(Collected data)
□ □ □ □

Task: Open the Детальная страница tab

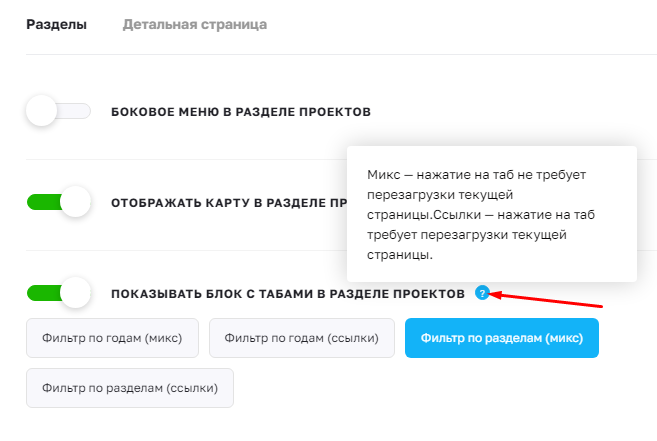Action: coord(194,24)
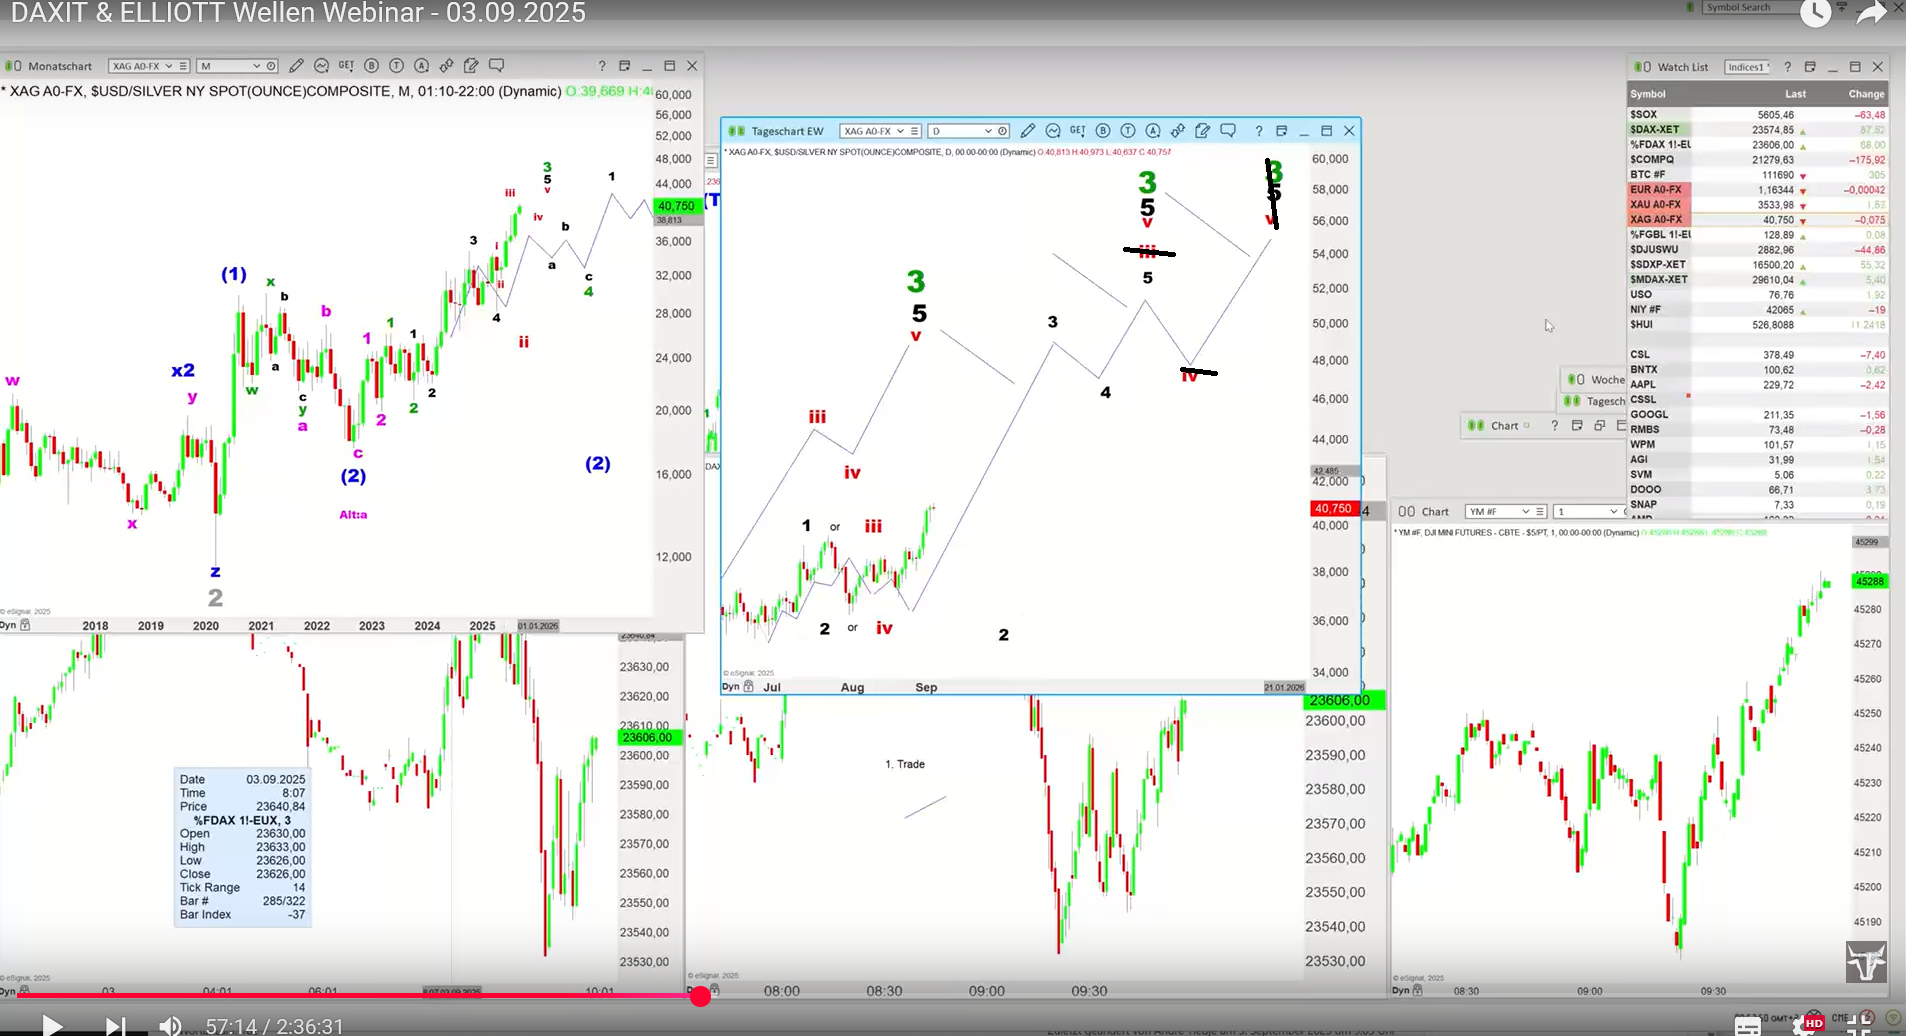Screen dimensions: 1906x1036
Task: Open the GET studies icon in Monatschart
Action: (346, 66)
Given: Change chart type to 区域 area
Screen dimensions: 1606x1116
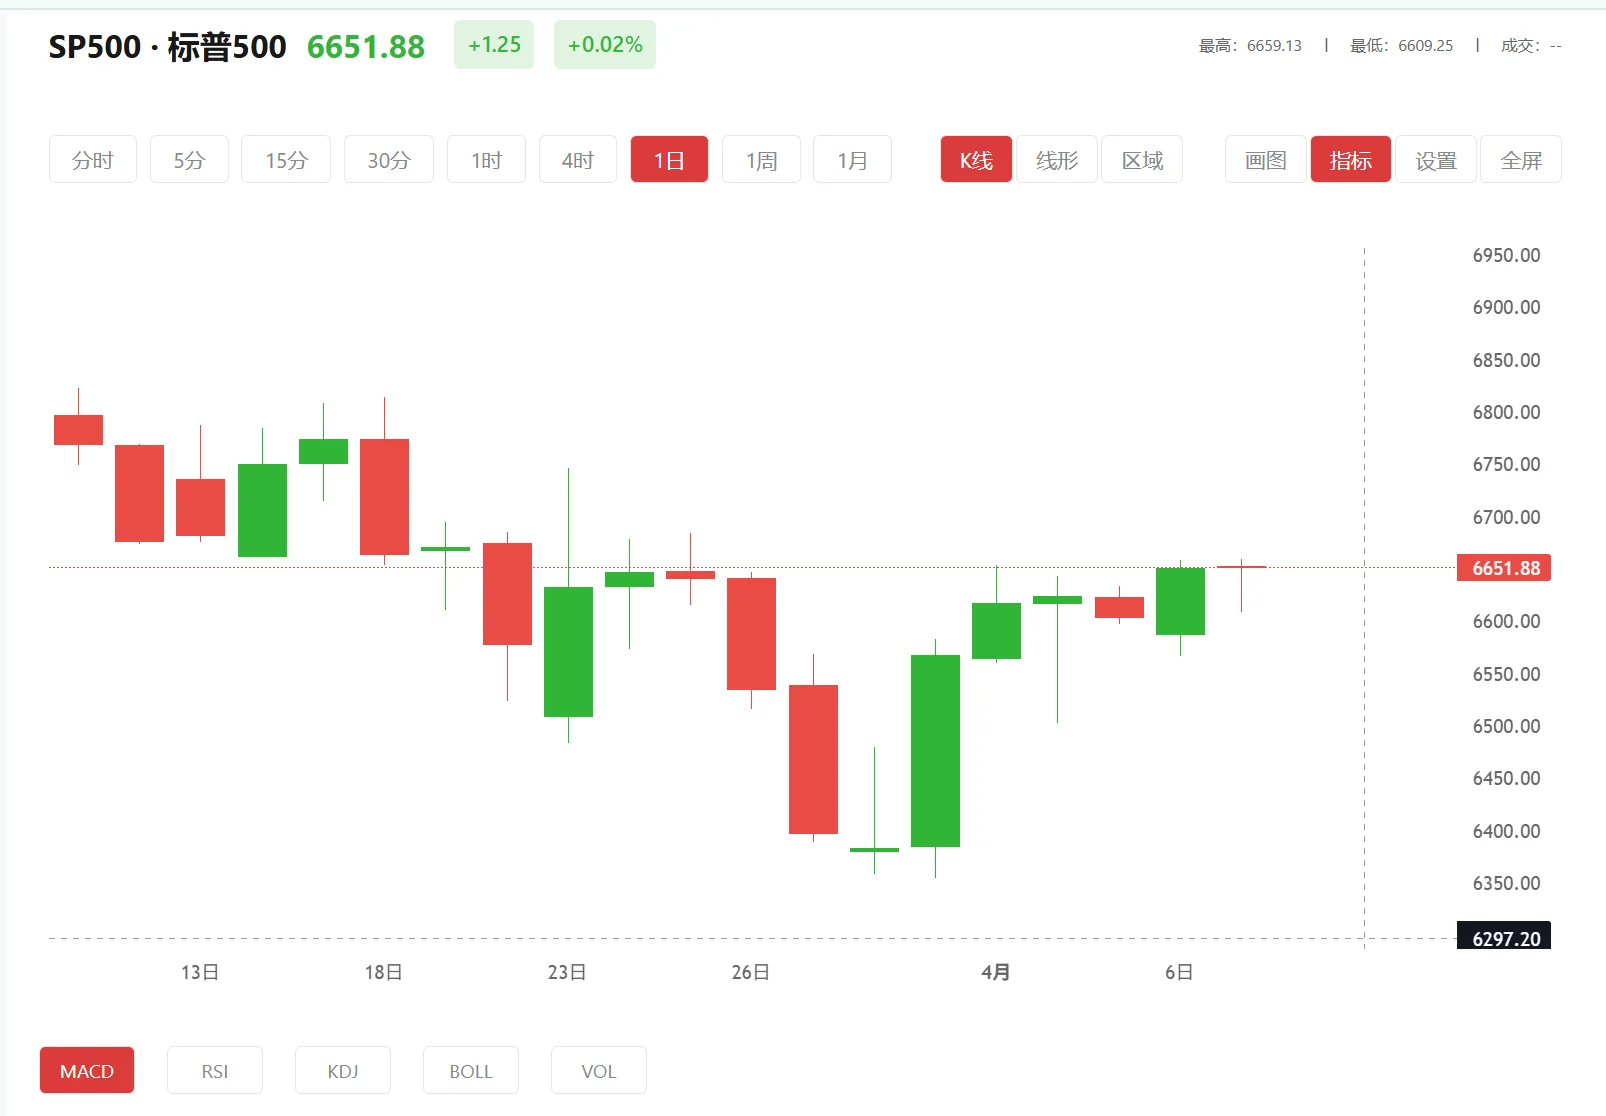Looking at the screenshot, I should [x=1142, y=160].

□ □ □ □

▶ EXERCISE:
No pictures belong in the copy. Retype exactly, and only, the lines from the line containing "Given: Change chart type to 区域 area" through the last line of the data, both included.

▶ PROBLEM SOLUTION:
Given: Change chart type to 区域 area
Screen dimensions: 1606x1116
Looking at the screenshot, I should [x=1142, y=160].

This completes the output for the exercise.